Iran, the Price of Inaction

NCRI, Paris – The Washington based Bipartisan Policy Center’s Iran Task Force recently issued the report, “The Price of Inaction.” The report’s authors are Charles Robb, a former Democratic senator from Virginia, Denis Ross, a counselor at the Washington Institute for Near East Policy and President Obama’s special adviser on the Persian Gulf, and Michael Makovsky, foreign policy director of the Bipartisan Policy Center.

The three authors, writing in the Wall Street Journal today, describe the economic costs of a nuclear Iran: “After the looming fiscal cliff, the next major challenge facing the United States will be preventing Iran from obtaining a nuclear weapons capability. Living with a nuclear Iran is strategically untenable. Like the fiscal cliff, this is a matter of both economic and national security. Preventing Iran from acquiring nuclear weapons carries various risks, but inaction has its costs, too—especially to the price of oil and, in turn, to the U.S. economy.”

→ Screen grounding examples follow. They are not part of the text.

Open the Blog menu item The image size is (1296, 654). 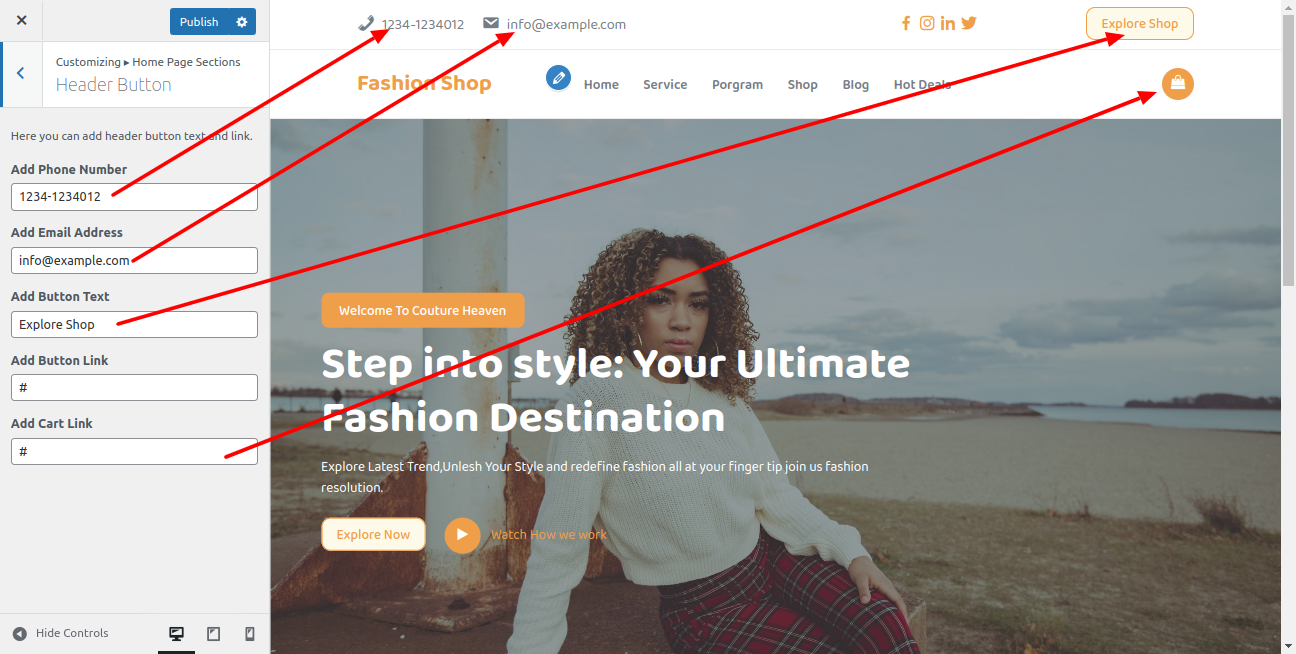coord(855,85)
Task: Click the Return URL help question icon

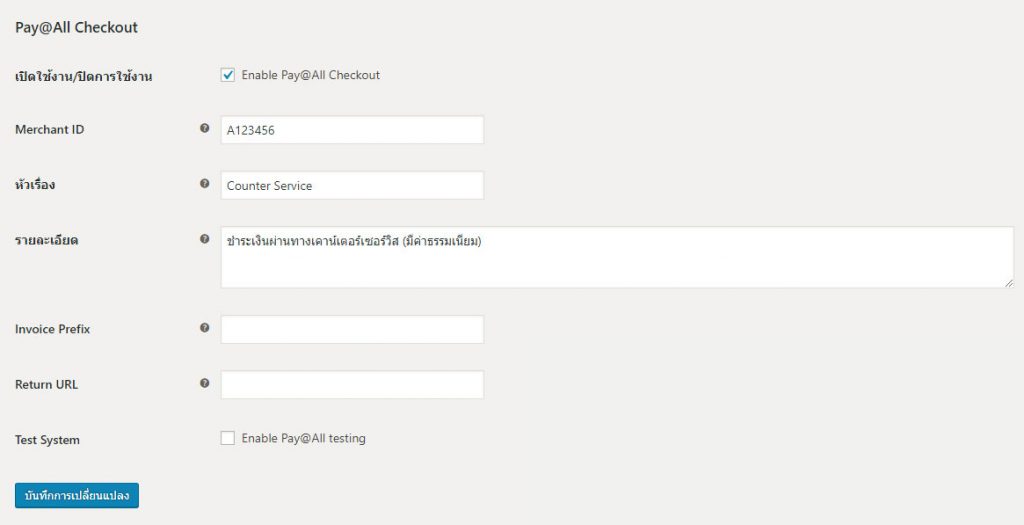Action: tap(204, 383)
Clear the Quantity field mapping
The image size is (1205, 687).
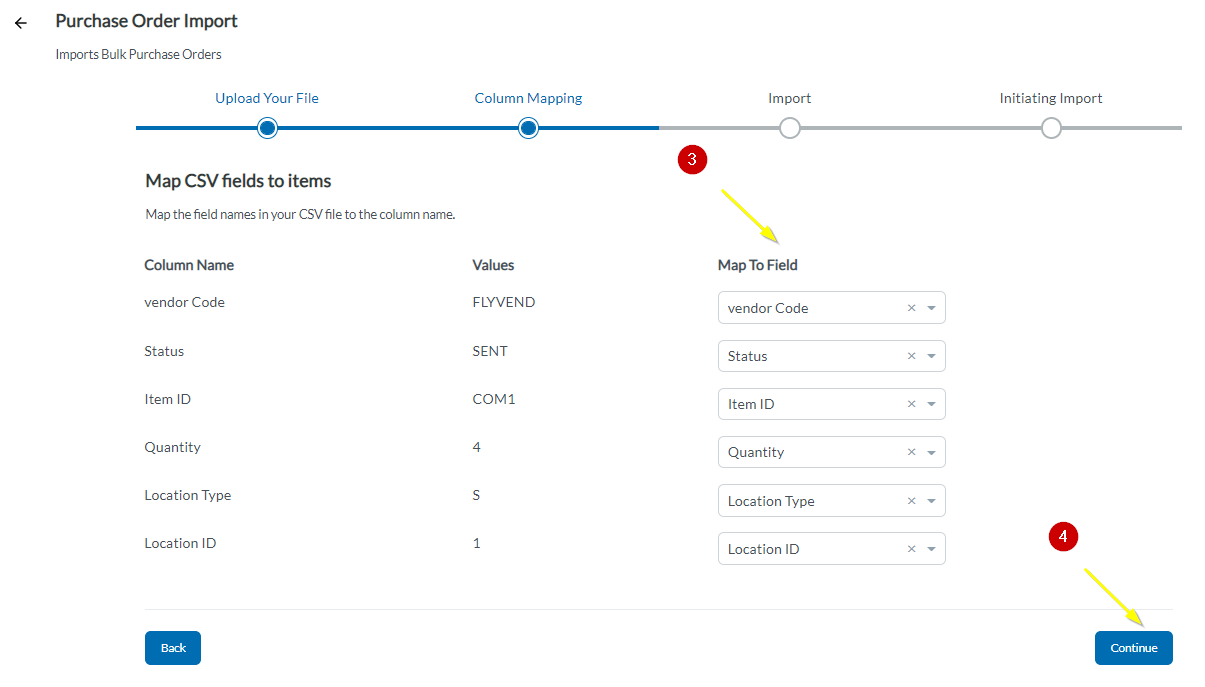[911, 451]
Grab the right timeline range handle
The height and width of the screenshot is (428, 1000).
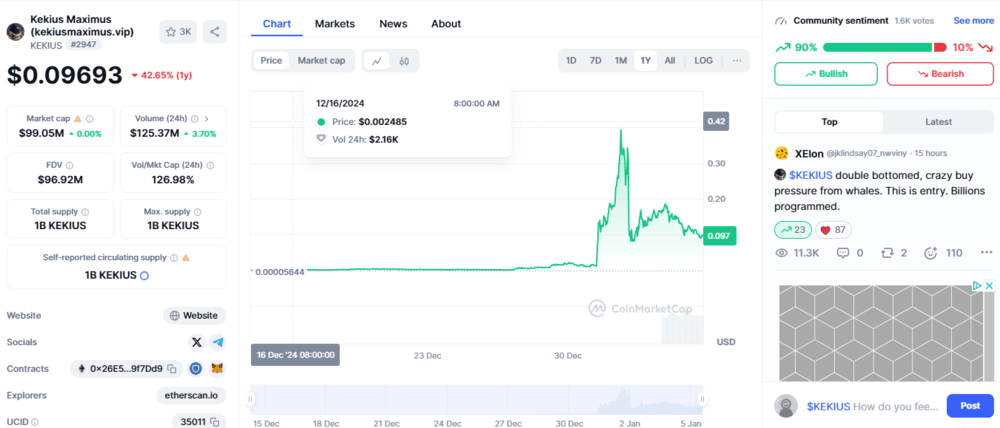tap(702, 399)
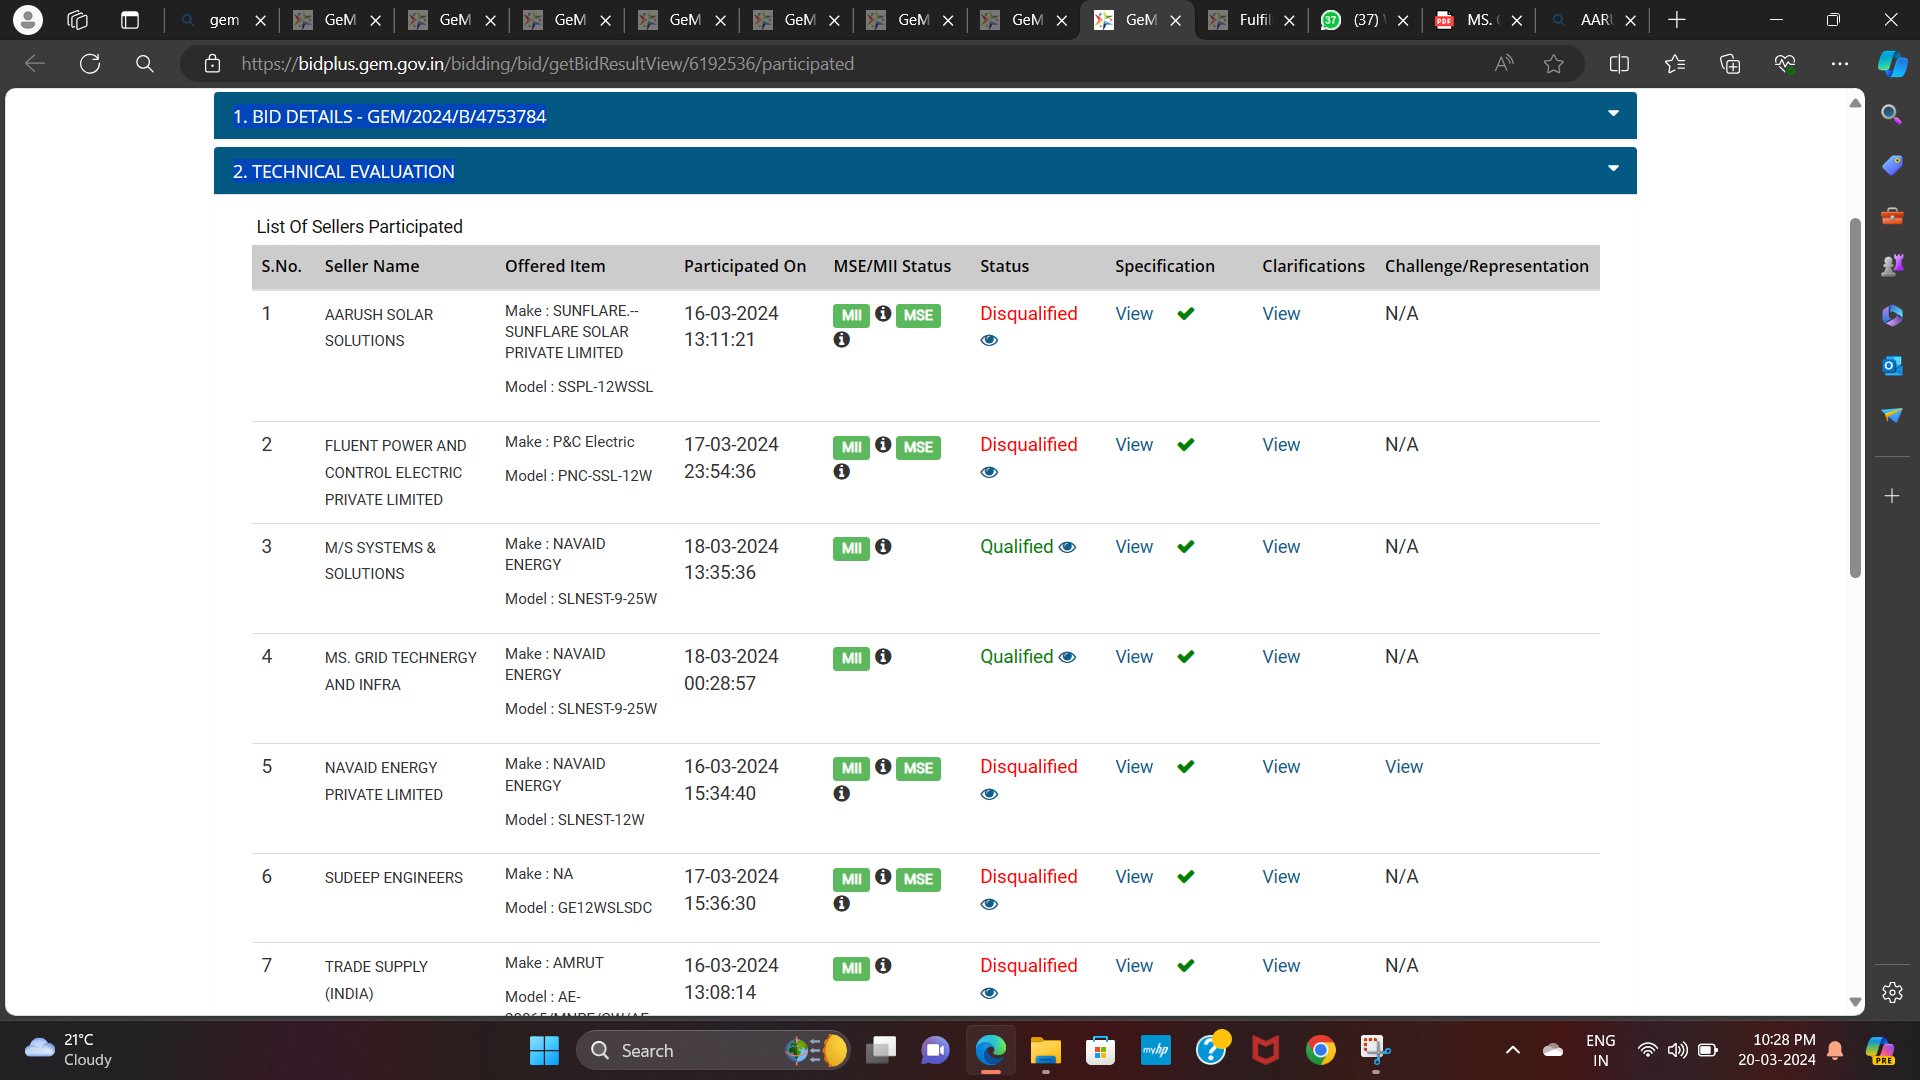Open File Explorer from the taskbar
Screen dimensions: 1920x1080
(x=1045, y=1051)
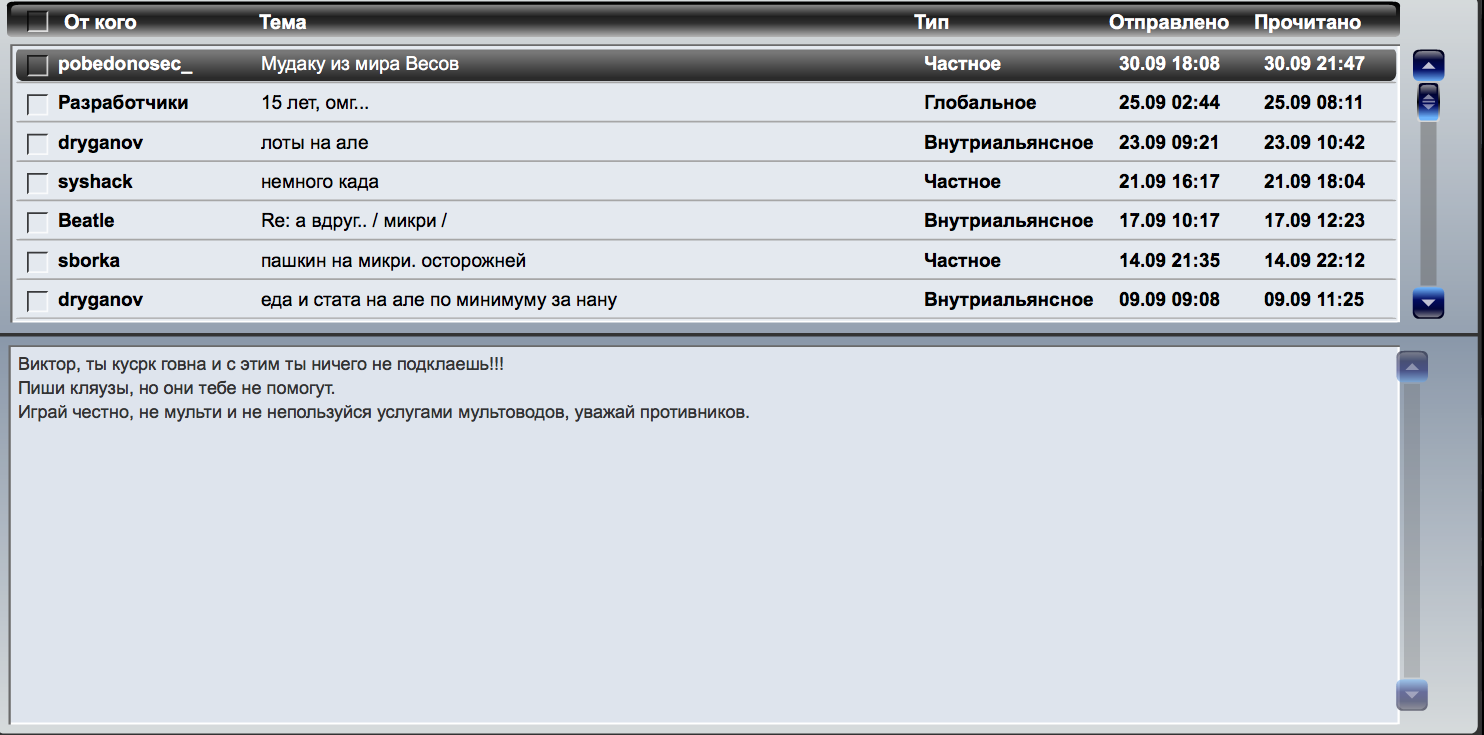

The report calculates the total additional risk premium that an informed oil market might reflect after Iran has crossed the nuclear threshold—that is, the amount added onto the price of oil due to the possibility of supply disruption. The report concluded that the collective risk of the various scenarios that could come to pass if Iran were allowed to go nuclear would cause significant economic harm to the United States and the global economy:
• Oil prices could rise by 10% to 25% in the first year (or $11 to $27 more per barrel). As instability and tensions remain high, so will prices, even rising as much as 30% to 50% ($30 to $55 per barrel) within three years.
• Consequently, gasoline prices could jump 10% to 20% in the first year. Within three years, the cost of gas could rise more than 30% (or more than $1.40 per gallon). Such sustained price increases would have a pronounced negative impact on the U.S. economy.
• U.S. gross domestic product could fall by about 0.6% in the first year—costing the economy some $90 billion—and by up to 2.5% (or $360 billion) by the third year. This is enough, at current growth rates, to send the country into recession.
• The unemployment rate could also rise by 0.3 percentage points in the first year and by nearly 1% two years later, resulting in some 1.5 million more Americans becoming jobless.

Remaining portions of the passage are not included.